EXERCISE TASKS =
1 - In the Disney vacation tips, which ride does the writer plan to do this year?
2 - Write the next part of the Disney vacation tips, picking up after their final sentence.

TEXT SEGMENT =
====
A: Challenge yourself. This year, I'm going to do the Tower of Terror. I'm going to do it. There's no way I can back out. Even though it combines two of my least favourite things – ghosts and that awful stomach-dropping feeling – I can't NOT do it this year. I wussed out last time and have regretted it ever since. If G can face her fear of flying to get down to the Magic Kingdom, I can do a ride that sticky-faced 7 year olds can manage. But that being said...

A: Don't challenge yourself too much. Take it easy. Feeling hot? Feeling run down? Go back to your room and take a nap. This ain't no marathon – this is vacation, and vacation's about feeling good. The last time we went, G ended up getting really sick, so we upped our relaxin': early evenings back at the hotel room, a couple trips out to the drug store, late morning sleep-ins. The one day we stuck it out was our Epcot day and as a compromise, I ended up pushing Gill around in a wheelchair. It was probably the least fun day of the trip, but a so-so day in Disney is still an awesome day by real world standards. We ended up with sweet pictures and I ended up with slightly more toned arms.
====
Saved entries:
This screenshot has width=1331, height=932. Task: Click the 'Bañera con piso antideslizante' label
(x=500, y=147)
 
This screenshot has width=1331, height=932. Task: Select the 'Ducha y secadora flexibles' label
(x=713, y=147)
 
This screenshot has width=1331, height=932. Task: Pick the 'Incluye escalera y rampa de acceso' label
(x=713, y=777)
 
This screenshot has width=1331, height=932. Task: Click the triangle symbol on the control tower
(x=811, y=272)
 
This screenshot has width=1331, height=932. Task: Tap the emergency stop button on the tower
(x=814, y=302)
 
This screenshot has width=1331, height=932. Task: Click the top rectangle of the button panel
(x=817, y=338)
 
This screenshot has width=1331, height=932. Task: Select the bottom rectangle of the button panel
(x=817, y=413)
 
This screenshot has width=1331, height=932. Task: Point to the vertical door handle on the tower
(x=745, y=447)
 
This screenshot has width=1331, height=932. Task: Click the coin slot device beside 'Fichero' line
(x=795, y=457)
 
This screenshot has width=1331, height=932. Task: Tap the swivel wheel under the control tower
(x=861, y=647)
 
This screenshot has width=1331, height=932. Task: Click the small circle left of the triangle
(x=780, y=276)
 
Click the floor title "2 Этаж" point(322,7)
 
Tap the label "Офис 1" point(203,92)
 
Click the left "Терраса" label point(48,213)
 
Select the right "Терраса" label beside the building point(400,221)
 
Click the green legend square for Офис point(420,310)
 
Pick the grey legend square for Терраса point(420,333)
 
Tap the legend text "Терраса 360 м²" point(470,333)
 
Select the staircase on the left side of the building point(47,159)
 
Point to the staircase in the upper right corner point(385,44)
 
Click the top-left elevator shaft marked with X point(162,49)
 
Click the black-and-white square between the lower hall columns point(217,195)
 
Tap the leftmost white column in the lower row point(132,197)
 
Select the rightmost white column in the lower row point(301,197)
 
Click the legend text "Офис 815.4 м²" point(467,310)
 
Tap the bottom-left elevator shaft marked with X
====
ANSWERS TO THE PROBLEMS =
1 - The Tower of Terror.

2 -
Taking it easy also includes rolling with the punches – don't get worked up over dumb stuff. The lineup's really long at the Haunted Mansion? Then grab a fast pass and wait out the clock on It's a Small World. Family in front of you being assholes? You'll never have to see them again in 10 minutes' time. Feeling like you need some alone time? Then say so and go read in a hammock for a bit. Predict your needs so you stay chill, and keep hydrated. It helps if you've chosen your Disney companion well and they are similarly even-tempered.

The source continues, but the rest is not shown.